Why You Must Make Your Business’ Numbers Simple and Easy to Understand
I’ve dedicated my whole life to making numbers simple. I’ve taken off my accounting shoes and put on the shoes of an entrepreneur. I’ve done this because I want to teach you to love your numbers.
Why do you need to love your numbers? As entrepreneurs, when we understand our numbers, we can improve them. Only when we understand and measure progress can we make improvements.
More importantly, you need to be able to teach your management team to understand and love your numbers, because they hold the key to improving your numbers so that your business will survive.
My goal is to make numbers easy. Here’s where we start.
“Revenue is vanity. Profit is sanity. Cash is king.”
Since we’re all missing live sporting events and games that were canceled by the pandemic, let’s think about cash flow as a game. We’re all competitive entrepreneurs who want to win that game, right? So how do you win?
You get the highest score.
What’s that score made of? How do you create the highest score?
The score is cash. Cash is king—and queen, for that matter.
Increasing cash flow increases your score in this competitive environment. That’s how you win. Now let’s examine the players.
When I walk into most companies, even the A-Players don’t know the score. They don’t understand the game and aren’t familiar with the rules that govern it, so they don’t know how to win.
That’s got to change, and I’m about to share the tools to help you change it.
What is cash flow?
Let’s start with the basics: What is cash flow, exactly? The accounting profession—yes, my profession—is guilty of making cash flow one of the most complex concepts around. So, I took it upon myself to create an easier way to explain it.

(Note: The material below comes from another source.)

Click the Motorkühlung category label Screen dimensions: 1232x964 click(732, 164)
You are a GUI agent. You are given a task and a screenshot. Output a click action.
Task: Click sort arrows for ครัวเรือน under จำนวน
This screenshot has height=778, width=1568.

At its most basic, cash flow is simply the movement of money in all of your bank accounts in a given time period—that means everything that’s being transferred in and out of your accounts. That includes the payments your company receives for goods and services as well as the payments you make to vendors, suppliers, and creditors.
Here’s an example: If you start the year with $10,000 in your bank account, and end the year with 1,000 in your bank account, your cash flow is -$9,000. Cash flow is a performance measurement of the company’s CEO, and in that example, it’s an abysmal performance, down by 90%
Cash flow includes:·
- Cash balance in bank accounts
- Long-term debt, and any changes to that
- Short-term debt, and any changes to that
On a monthly basis, gather your team and do a quick calculation of your net cash flow by looking at changes to bank account balances plus—or minus—any loans or debts and the changes in the amounts you owe on them.

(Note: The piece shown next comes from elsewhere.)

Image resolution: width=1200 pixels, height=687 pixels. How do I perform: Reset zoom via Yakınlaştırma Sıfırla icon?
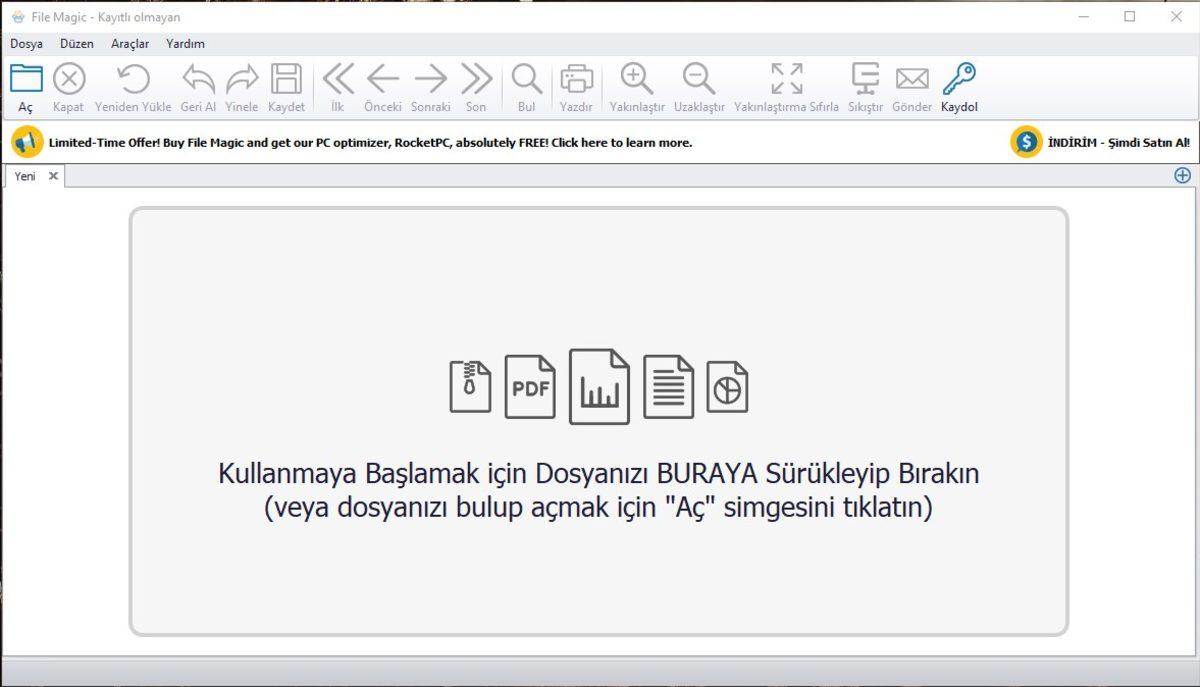coord(788,78)
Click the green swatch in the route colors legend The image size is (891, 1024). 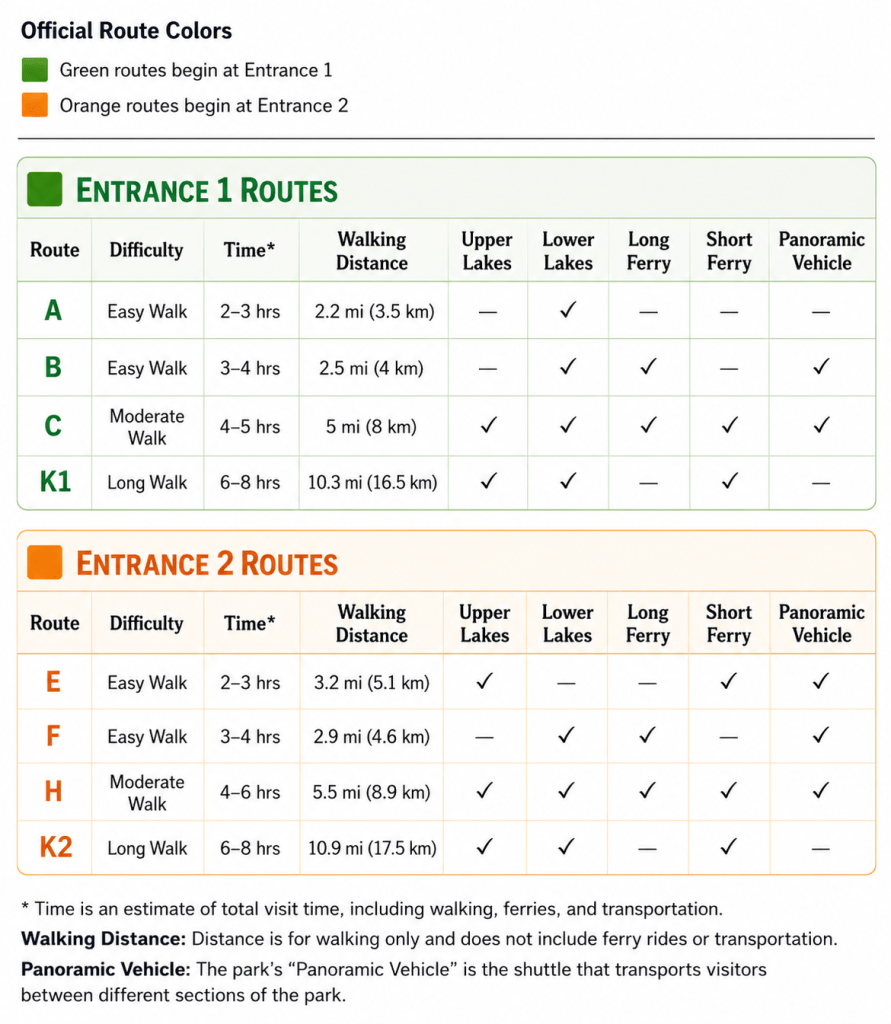point(35,70)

Your non-financial team members need to know the score of the game and how to improve it. The score is cash.
Teach them cash flow in a simple, non-threatening way and watch your cash flow position increase.
What is a Balance Sheet?
Most business owners I encounter can read a Profit and Loss (P&L) statement. Every single company I visit interprets a P&L in a consistent way. Unfortunately, it’s a harsh business truth that you can be profitable without having positive cash flow. Profit and cash flow are not the same things.
A question people seem to have trouble answering is: Why is there a gap between our profit and cash flow?
You will never understand the story of your business by only understanding its profit. Your balance sheet is equally important.
A balance sheet is a snapshot of your company’s assets and liabilities at any given moment in time.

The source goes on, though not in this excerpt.